§ EXTRACTED DATA
........
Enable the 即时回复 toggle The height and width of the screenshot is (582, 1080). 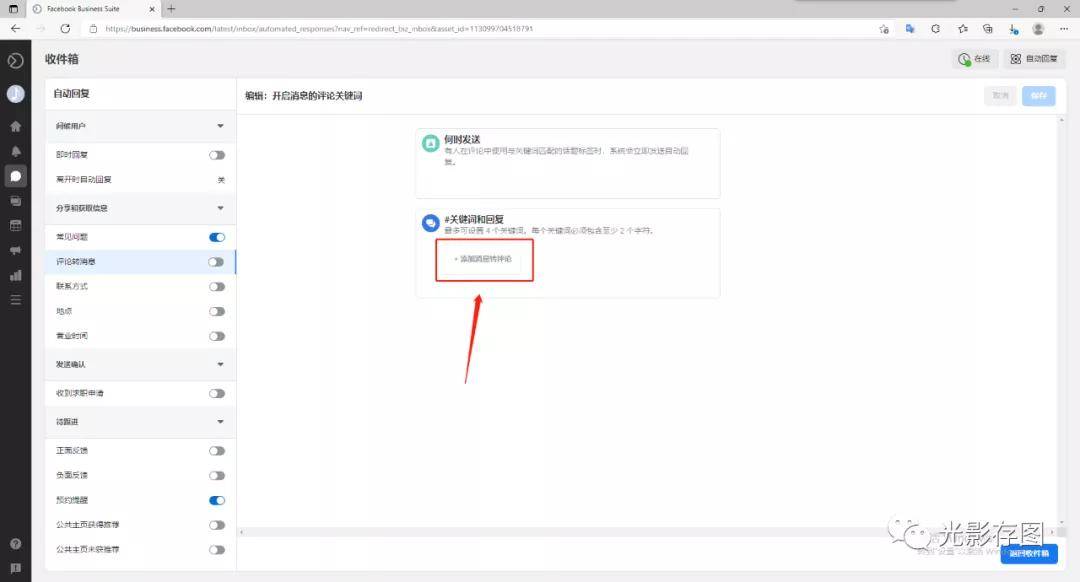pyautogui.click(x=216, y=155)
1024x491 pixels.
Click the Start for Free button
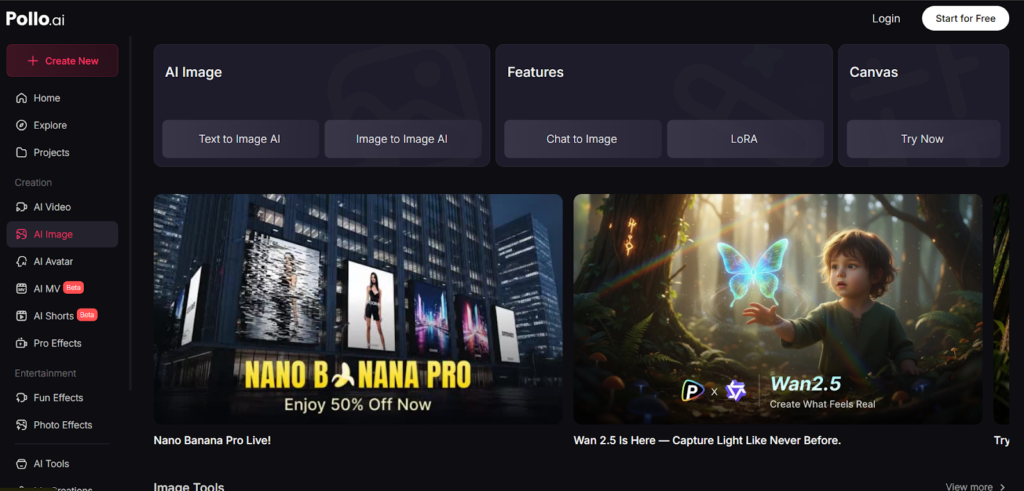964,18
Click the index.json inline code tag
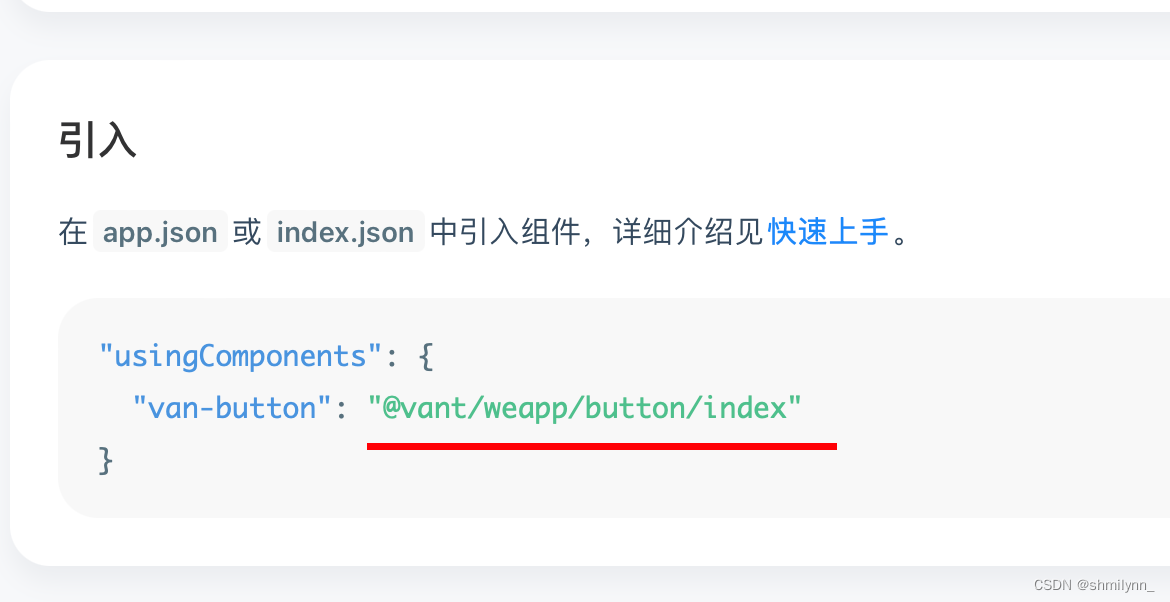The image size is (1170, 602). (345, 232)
........
§ TASK REQUIREMENTS
Exactly the lines from the one with "Click the Start for Free button" through the end of the records should be written out, and only those. Pictures do not belong in the copy.

§ RESULT FOR THIS EXERCISE
Click the Start for Free button
964,18
Click the index.json inline code tag
The image size is (1170, 602). (345, 232)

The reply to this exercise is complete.